The Department of Health is making extra doses of the vaccine available and pledging more cash to help NHS trusts vaccinate youngsters in their area.

Uptake rates of the jab vary across England but are particularly low in London.

Trusts in the capital will receive an extra £60,000 while those outside London will get £30,000.

Controversial jab

The last time a similar campaign was launched was in 1994.

The MMR jab, which is designed to protect against measles, mumps and rubella, has proved controversial.

In 1998, a study published in the respected medical journal The Lancet suggested a link between the jab, autism and bowel disease.

News of the possible link led to coverage rates falling to an all-time low as parents refrained from giving their children the jab.

Measles epidemic

Lead author Dr Andrew Wakefield is currently appearing before the General Medical Council (GMC) on charges relating to the research.

Today, chief medical officer, Sir Liam Donaldson, has written to all primary care trusts (PCTs) asking them to help cut the risk of a measles epidemic.

He wants PCTs to urge parents to get their unprotected children immunised.

Across the country, the number of cases of measles is on the rise.

Missed dose

There were 1,726 confirmed cases in England and Wales in 2006 and 2007 - more than the previous decade put together.

From 1996 to 2005, there was a total of 1,621 confirmed cases.

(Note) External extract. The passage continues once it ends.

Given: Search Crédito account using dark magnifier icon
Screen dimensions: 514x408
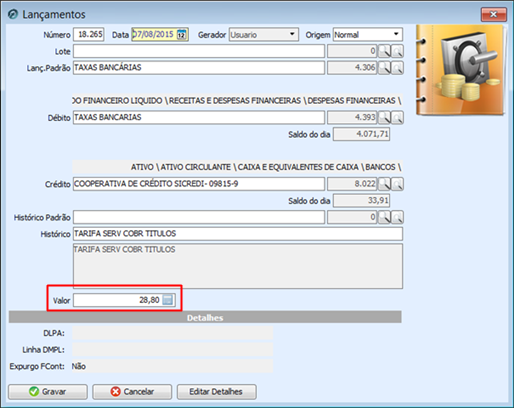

Estimates suggest that around three million children and young people aged between 18 months and 18 have missed either their first or second dose of the MMR jab.

After the first dose, between 5% and 10% of children are not protected against the diseases. After two doses of MMR, this falls to less than 1%.

The first dose is given to children at around 13 months of age, with a booster dose given before they start school (usually between the ages of three and five).